> PROMPT:
Reproduce the following data line for line, without changing anything, and leave out the pictures.

— Begin SOURCE RECORDS —

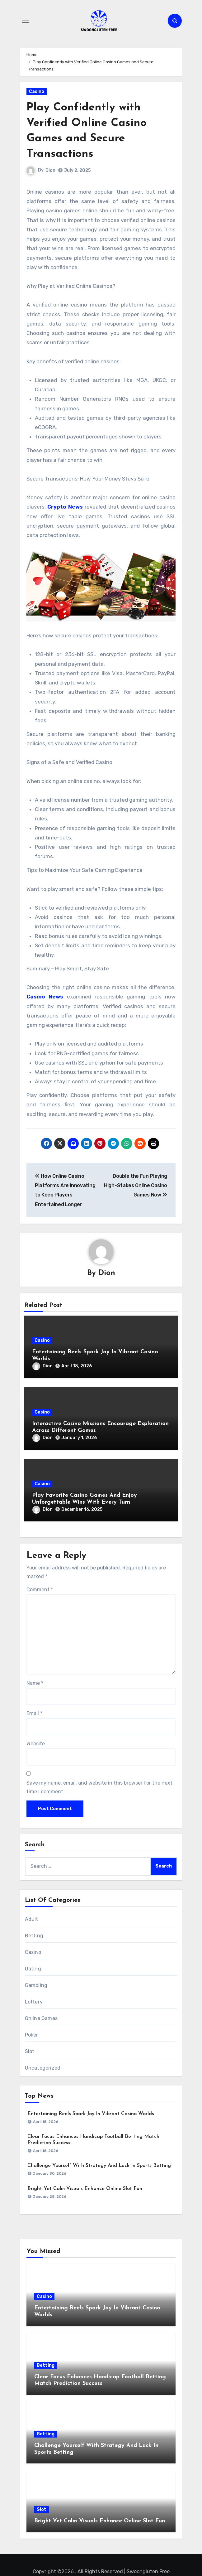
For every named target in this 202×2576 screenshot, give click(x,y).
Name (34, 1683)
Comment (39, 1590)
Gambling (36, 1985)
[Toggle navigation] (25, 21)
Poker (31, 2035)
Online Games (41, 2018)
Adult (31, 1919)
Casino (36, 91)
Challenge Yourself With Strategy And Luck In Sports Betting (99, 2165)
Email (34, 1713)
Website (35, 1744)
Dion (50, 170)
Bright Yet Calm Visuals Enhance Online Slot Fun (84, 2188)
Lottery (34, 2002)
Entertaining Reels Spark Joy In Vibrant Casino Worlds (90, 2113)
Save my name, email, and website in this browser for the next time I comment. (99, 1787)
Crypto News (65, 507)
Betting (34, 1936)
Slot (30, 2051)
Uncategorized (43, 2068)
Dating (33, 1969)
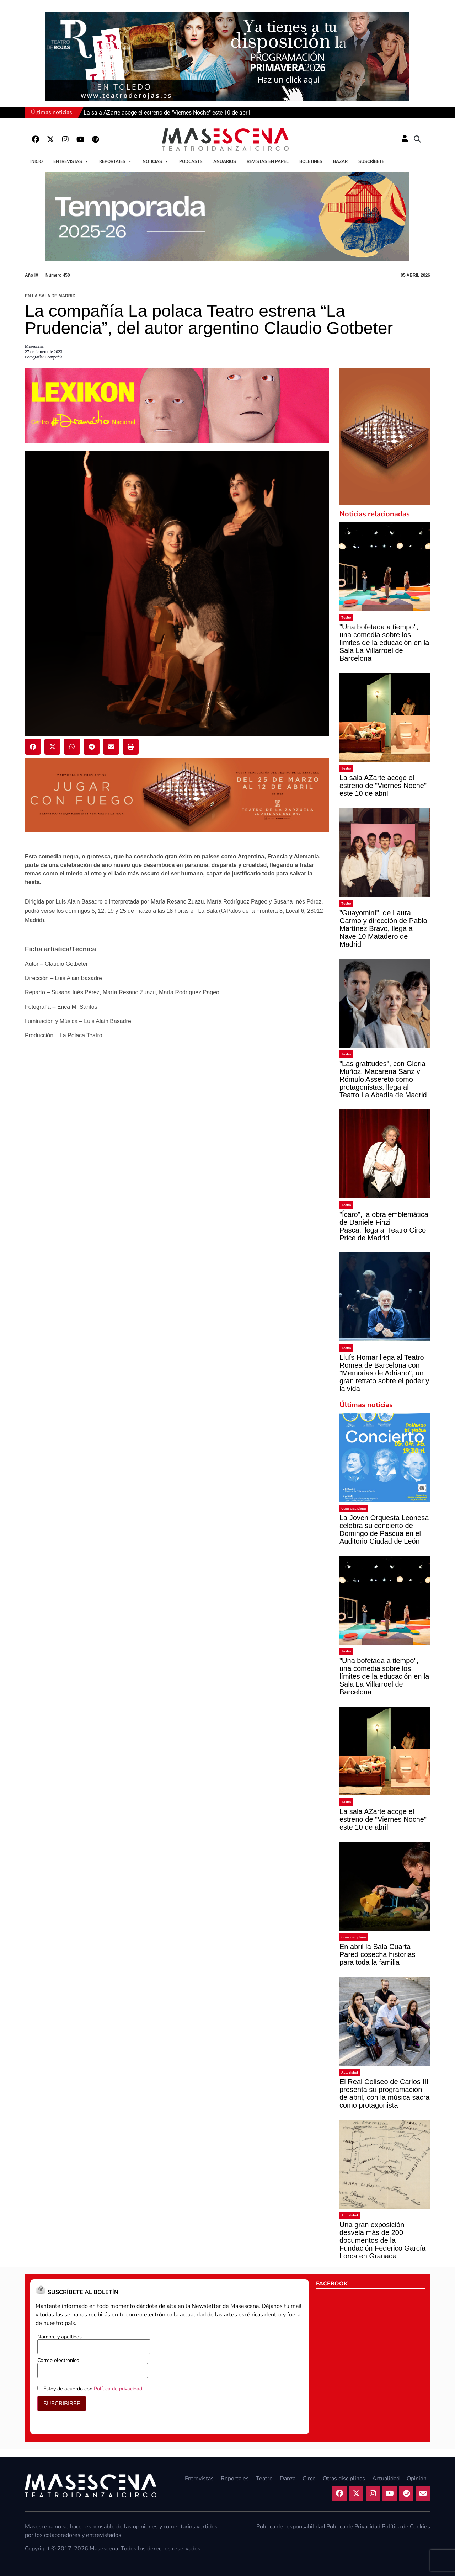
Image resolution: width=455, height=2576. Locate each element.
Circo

— End SOURCE RECORDS —

> EXERCISE RESPONSE:
For every named target in this 202×2576 screenshot, give click(x,y).
Name (34, 1683)
Comment (39, 1590)
Gambling (36, 1985)
[Toggle navigation] (25, 21)
Poker (31, 2035)
Online Games (41, 2018)
Adult (31, 1919)
Casino (36, 91)
Challenge Yourself With Strategy And Luck In Sports Betting (99, 2165)
Email (34, 1713)
Website (35, 1744)
Dion (50, 170)
Bright Yet Calm Visuals Enhance Online Slot Fun (84, 2188)
Lottery (34, 2002)
Entertaining Reels Spark Joy In Vibrant Casino Worlds (90, 2113)
Save my name, email, and website in this browser for the next time I comment. (99, 1787)
Crypto News (65, 507)
Betting (34, 1936)
Slot (30, 2051)
Uncategorized (43, 2068)
Dating (33, 1969)
Image resolution: width=455, height=2576. Locate each element.
Circo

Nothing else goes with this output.